→ EXCERPT PROVIDED
## BEGIN
To mitigate this issue, you should establish continuous monitoring workflows and set up alerts for regulatory shifts. Pair them with human reviews to enable quick adaptation of systems and policies.
2. False positives, negatives, and alert fatigue
From a security perspective, AI tools may occasionally struggle to see the context in flag events, which leads to them triggering false positives, negatives, or even hallucinations—events where the AI fabricates or generates inaccurate responses.
While the issues may be rare, consistently high volumes of false alarms increase the cognitive load on your security teams.
If not addressed, alert fatigue can have significant impacts on your security, such as:
- Delayed response to breaches: Repeated false alarms create a “cry wolf” scenario, making it challenging to detect legitimate threats and delaying response and remediation
- Increased compliance and liability risks: Unacknowledged or misclassified alerts can result in missed compliance requirements, possibly leading to violation penalties
- Accelerated model drift: False positives and negatives can reinforce the wrong behavior in models that learn from outcomes, quickly degrading the AI performance
You can reduce false alarms and alert fatigue proactively by testing them and fine-tuning their contextual filtering to better align with your organization’s risk profile.
## END
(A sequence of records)
## BEGIN
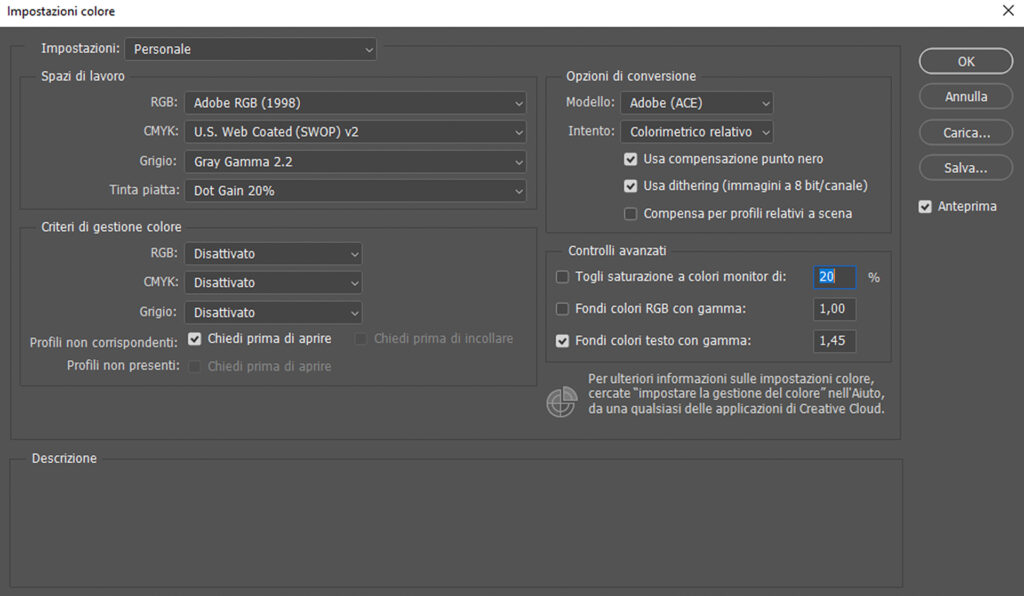
Task: Open the Modello Adobe (ACE) dropdown
Action: tap(696, 102)
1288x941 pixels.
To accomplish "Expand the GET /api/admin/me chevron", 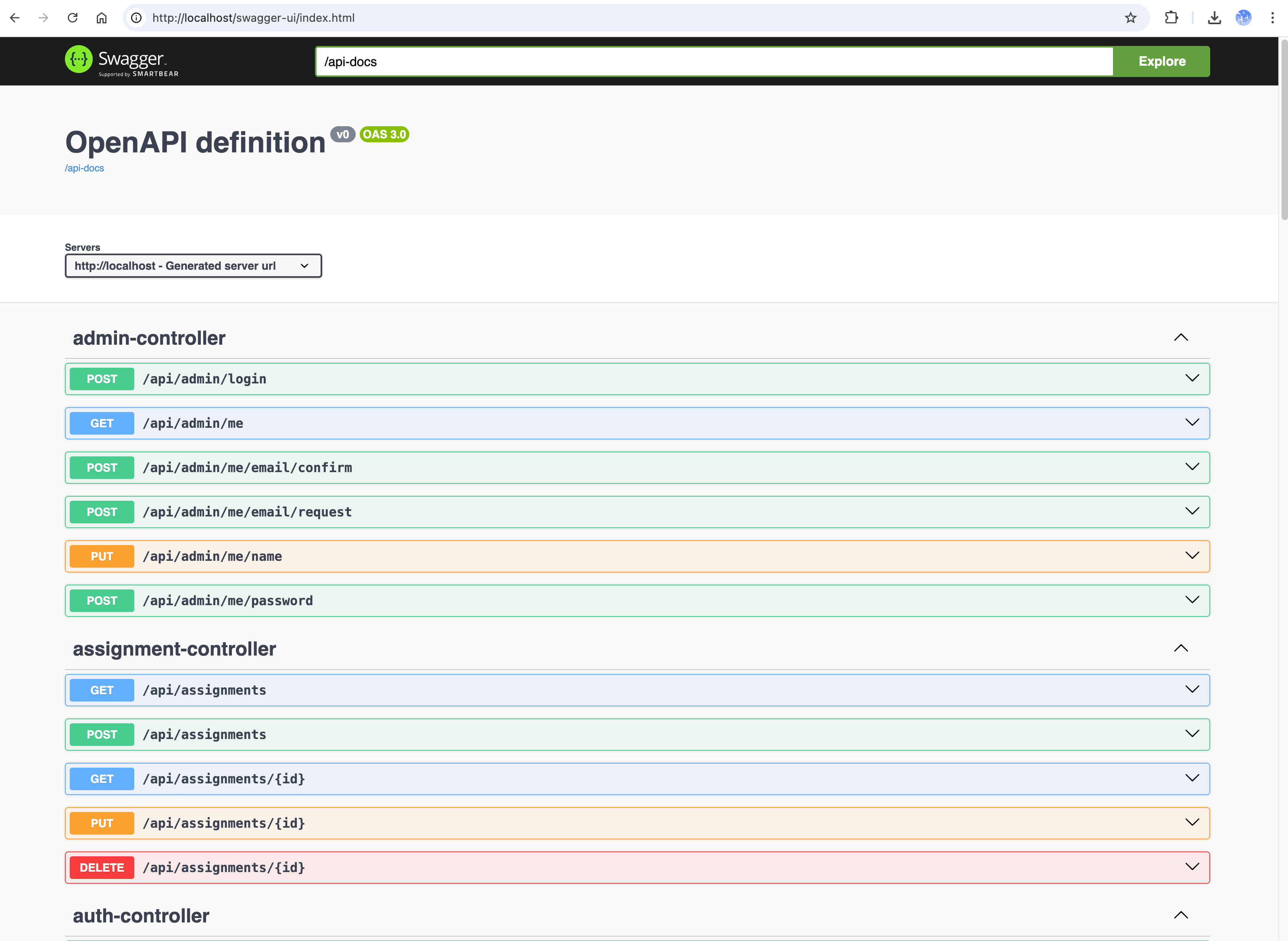I will tap(1193, 423).
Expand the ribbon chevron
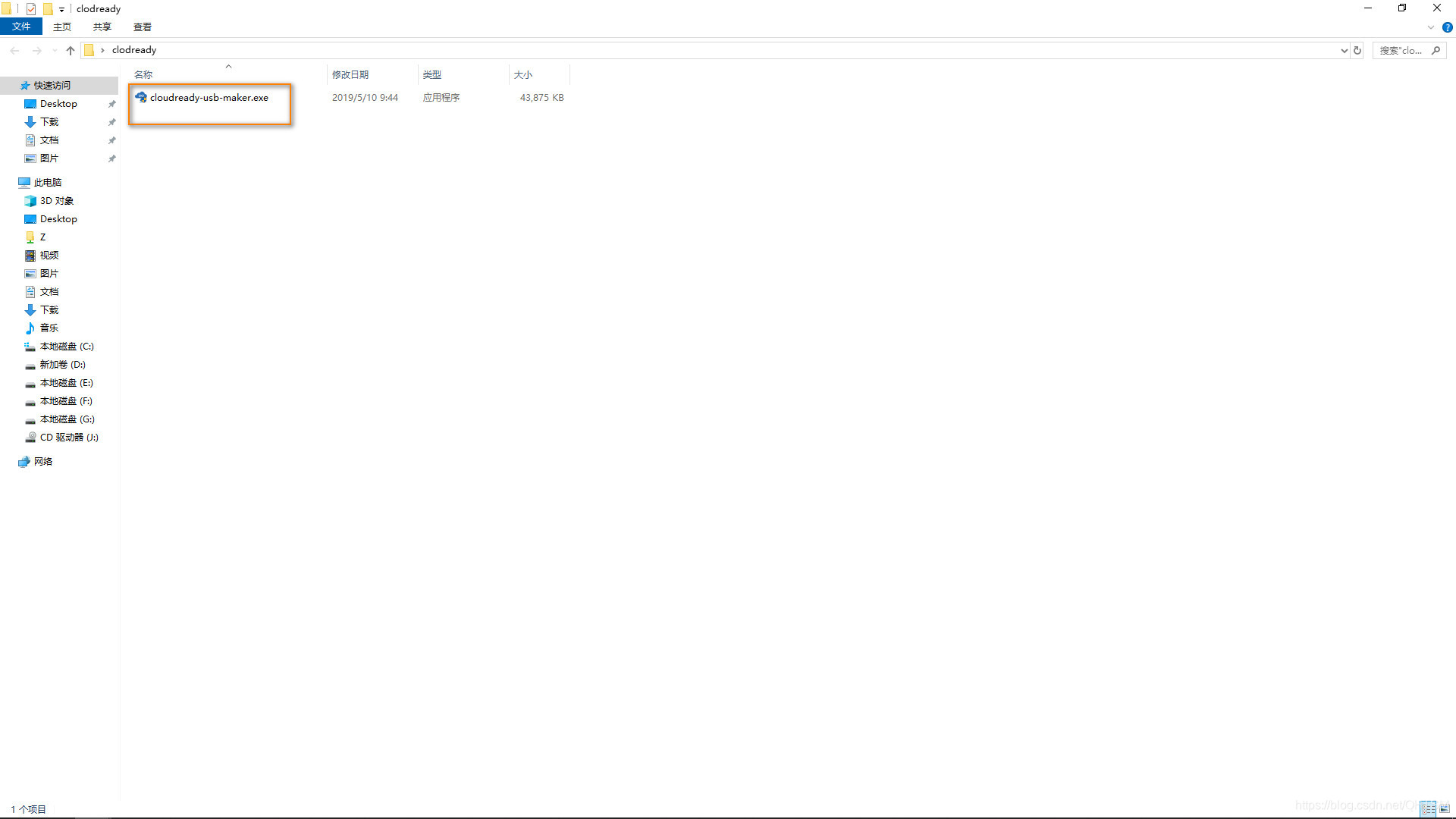The image size is (1456, 819). pyautogui.click(x=1430, y=27)
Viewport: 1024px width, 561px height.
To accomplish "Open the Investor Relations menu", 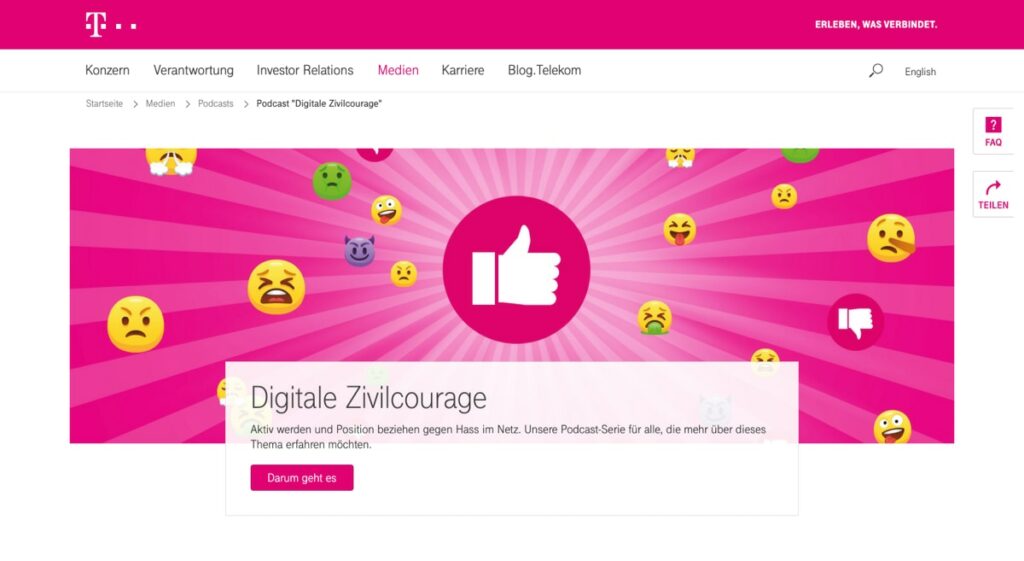I will click(x=305, y=71).
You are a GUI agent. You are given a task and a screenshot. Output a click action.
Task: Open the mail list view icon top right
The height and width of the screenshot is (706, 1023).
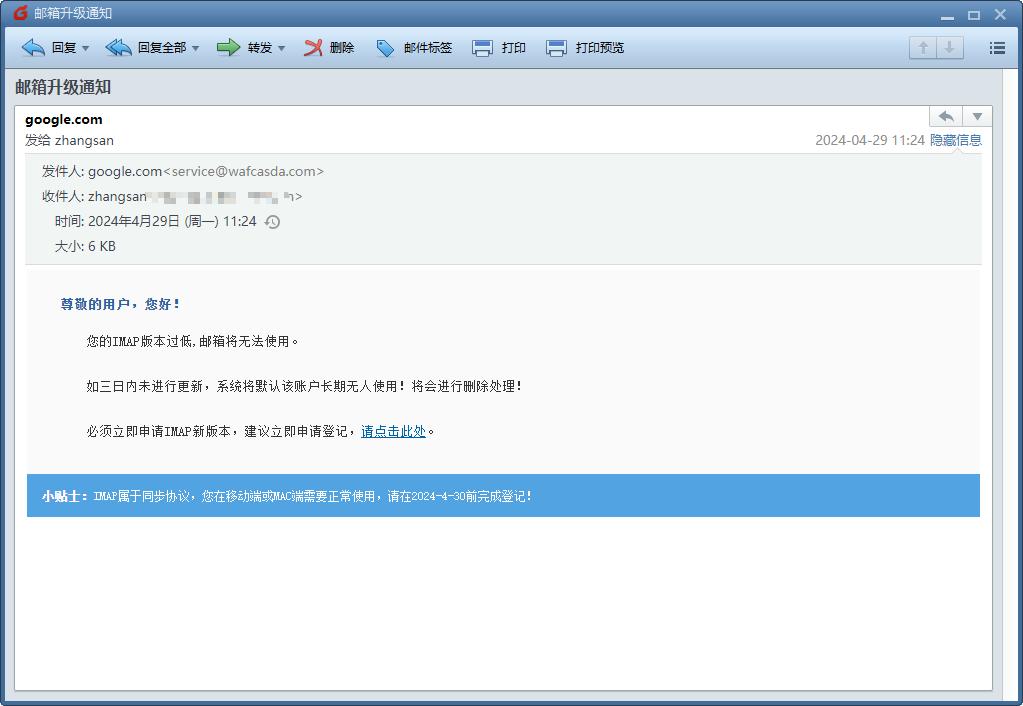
## END
→ REQUIRED WORK
1: From the passage on AI alert fatigue, extract the text between "2. False positives, negatives, and" and "your security teams.", inclusive.
2: Extend the passage on AI alert fatigue and false positives, picking up after its final sentence.
This material can be set aside; none of it is required here.

→ TASK-BY-TASK OUTPUTS
1:
2. False positives, negatives, and alert fatigue
From a security perspective, AI tools may occasionally struggle to see the context in flag events, which leads to them triggering false positives, negatives, or even hallucinations—events where the AI fabricates or generates inaccurate responses.
While the issues may be rare, consistently high volumes of false alarms increase the cognitive load on your security teams.

2:
3. Data bias
The effectiveness of your AI systems depends on the quality and reliability of the data you use to train or configure them. Biased or low-quality training data can skew outputs, causing blind spots in threat detection.
To make your AI systems effective, test them across multiple scenarios and adjust them accordingly. However, while this approach can help you establish broad coverage for the most common threats, robust protections require simulating real-world conditions, which is extremely challenging.
Another challenge is that threats towards AI keep evolving, so you must constantly update your testing environment. One practical approach for resources-trapped teams is automated scenario generation—you provide your AI system with role knowledge and context, then simulate different scenarios to evaluate its performance.
4. Algorithm complexity
AI systems are complex and their interpretation or decision-making processes are not always transparent to users—or even developers. This lack of visibility into how outputs are generated can make AI function as a “black box.” — the inner workings of AI models that depend on multiple parameters can also remain largely hidden.
The lack of explainability is both a compliance risk and an obstacle to security assurance. Without insights into AI behavior, teams can’t reliably assess it to identify new vulnerabilities or evaluate system performance.
Changes in environmental factors can worsen the issue. When faced with new data, AI security systems may update their behavior in response, making it harder to trace the reasoning behind outputs.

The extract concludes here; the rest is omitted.